Latest revision as of 10:03, 3 November 2023

Path grouping policy

In order to understand this option it is required to explain how paths are organized by multipath. When disk is connected using multiple paths and multipath device is created those paths can be organized in groups of paths. Sometimes it might be just one group with all paths but it is not always the case. Multipath can group paths in a few ways and use them to transfer data. At particular point in time data is transferred through one path group that is selected according to its priority. Within selected path group data is transferred in round-robin fashion by default to increase throughput. Multipath has a few policies that are used to create groups of paths.

  1. Multibus(default) - in this policy only one path group is created using all available paths.
  2. Failover - every path is put in separate group.
  3. Group by node name - 1 group is created for each target node name.
  4. Group by priority value - paths with the same priority are added to the same group. Each group has paths with same priority.
  5. Group by serial number - paths that has same serial number are put in one group. We assume that paths can have different serial numbers because it is modified or reported by some controllers or other devices that are used to connect disks. Those devices can report different serial numbers (modified) for actually same disk. This may make sense to put this kind of paths in different group because for example particular path goes physically by different route.

Failback

This setting specifies how multipath handles path group that recovers from failure. According to setting multipath may do nothing or evaluate particular path group priority and switch to group if it has higher priority than currently used group.

  1. Manual(default) - In this setting multipath do not switches back automatically to path group that recovered. However if some path group recovered and all other failed then multipath will switch to this last available path group that previously was unavailable. This setting won’t cause any transfer break.
  2. Immediate - failed path groups are being monitored and as soon as multipath realises that path group recovered it is enabled immediately. But when particular path group recovers it is enabled only if it has higher priority than the one that multipath switched to. If priorities are the same then multipath has no reason to switch path group.
  3. Custom value - number of seconds after path group recovery that have to pass before multipath can switch to it. This setting is similar to immediate but instead of immediately switching path group multipath wait given number of seconds until it is allowed to switch path group. Basically if path group with higher priority than currently used recovers then multipath will switch to it only if it is available for specified time.
  4. Follower - this setting allows automatic failback only if first path in path group becomes active.

Path selector

This option specifies algorithm used to load balance traffic across paths in active path group.

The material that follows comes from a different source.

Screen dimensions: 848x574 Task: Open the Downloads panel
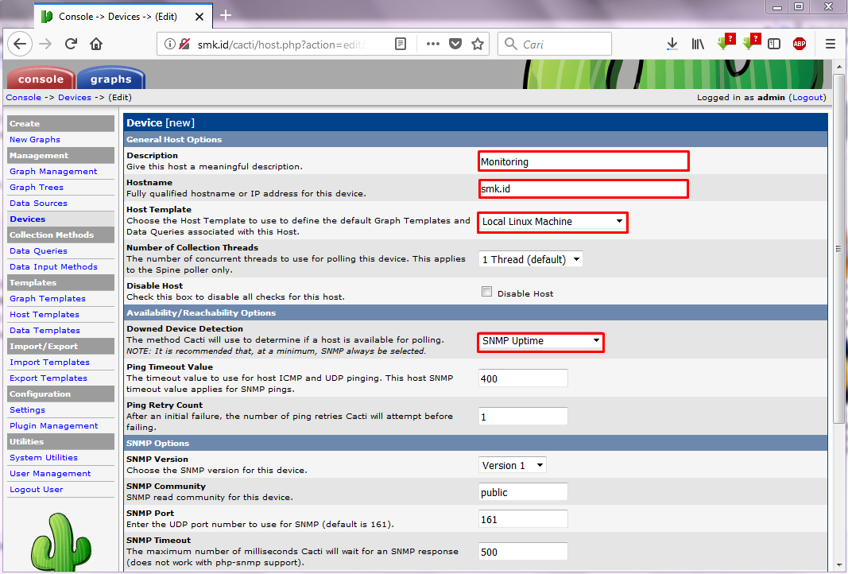tap(672, 44)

  1. Round-robin(default) - data is split across all paths in active group and same amount of data is send through each path. Multipath simply sends some part of data to first path, next part to second path and so on. Each part of data has same size but it is possible that also weighted version of round robin algorithm is used. In that case paths with higher weight can get more data to transfer.
  2. Queue-length - next piece of data is send through path that has smallest queue of data that is waiting to be send.
  3. Service-time - similar to queue-length because it also sends next piece of data to path that has smallest queue of data waiting to be send. But size of that piece of data that is going to be send is chosen relatively to the speed of particular path.

Path checker

Setting that tells multipath how to check state of path.

  1. Direct I/O - read first sector of disk without using any cache.
  2. Test Unit Ready (default) - Use SCSI command “Test Unit Ready” to check if disk is available. On response to this command device return if it is accessible by client application.
  3. EMC Clariion, RDAC storage controller and HP storage array - this settings are specific for particular hardware. Some hardware vendors provides custom path checker options. Those options can be used with specified hardware.

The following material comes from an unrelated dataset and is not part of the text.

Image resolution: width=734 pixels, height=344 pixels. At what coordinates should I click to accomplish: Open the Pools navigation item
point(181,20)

Path priority routine (prio)

This setting allows to chose program used to obtain priority for path. Path priority is higher when it has higher value. Priorities of paths in path group are summed and group with highest priority is used when currently active group fails.

  1. Const(default) - generate same priority (with value 1) for all paths. Basically this means that path group has higher priority if it has more paths. This setting will also cause that weighted round robin algorithm is never used.
  2. Random - this setting will generate priority randomly in range 1 - 10 and assign it to path.
  3. SCSI-3 ALUA - path priority is generated using SCSI-3 ALUA status. Path priority is generated in following way:
    1. Un-Kh paths are active: both path priorities are set to 50.
    2. One path is active and one is non optimized state: priority of active path is 50 and priority of non optimized path is 10.
    3. One path is active and one is in standby state: priority of active path is 50 and of standby path is 1.
    4. One path is active and one is in unavailable state: priority of active path is 50 and priority of unavailable path is 0.
    5. One path is active and one is in offline state: priority of active path is 50 and priority of offline path is 0.
    6. One path is active and one is in transitioning state: priority of active path is 50 and priority of transitioning path is 0.
  4. Vendor specific settings: EMC arrays, HP storage array, Hitachi HDS Modular storage arrays, NetApp arrays, RDAC storage controller - those settings can be used with specific hardware. In case of those settings multipath communicate with hardware to generate proper path priority and quite possibly paths with faster transfer gets higher priority.

Queue disabling (flush_on_last_del)

This option will disable queueing when last path to device is removed.

Path retry (no_path_retry)

This option specifies what should happen when path fails. It controls if data should be still queued when path is failed or not. It is also possible to specify how many times multipath should reattempt to send data before it fails path.

  1. Disabled (fail)(default) - path is immediately considered as failed and no data is being queued.
  2. Infinite (queue) - data is always queued without failing path.
  3. Custom value - number of attempts that multipath have to do until it fails path.

No. of I/O request (rr_min_io and rr_min_io_rq)>

This section discusses two settings rr_min_io and rr_min_io_rq because those settings are connected with each other. On GUI those settings are called “No. of I/O request for BIO based multipath” (rr_min_io) and “No. of I/O request for request based multipath” (rr_min_io_rq). We can describe rr_min_io as minimum number of I/O that have to be performed before it can switch to next path in same group and this value applies only for block based multipaths. Second setting rr_min_io_rq is a minimum number of requests that have to be routed before it can switch to next path, this setting applies only to request based multipaths. By using those settings it is possible to set minimum amount of data that have to be send through one path before multipath switches to the next one.

Default value for rr_min_io_rq is 1 and for rr_min_io is 1000.

Path weight

This option allows to select method used to assign weight to paths in a group. Setting allows two values:

  1. Uniform(default) - all paths has same weight.
  2. Priorities - weight of each path is calculated by multiplying path priority times rr_min_io_rq (or rr_min_io if it is used but as explained in previous section rather not).


Most probably Path weight is used in weighted round robin algorithm that calculates how much data should be send through particular path in active path group. Path with higher weight is considered to be faster than path with lower weight. Algorithm simply send more data through path with higher weight in order to better balance load. In case of uniform setting use of weighted round robin algorithm is technically disabled because each patch has same weight. In case of priorities weight makes actual impact only if multipath set different priorities to particular paths. Because if priorities have the same value then also weight of each path is different and rr_min_io_rq can be set for whole multipath only but not for single path.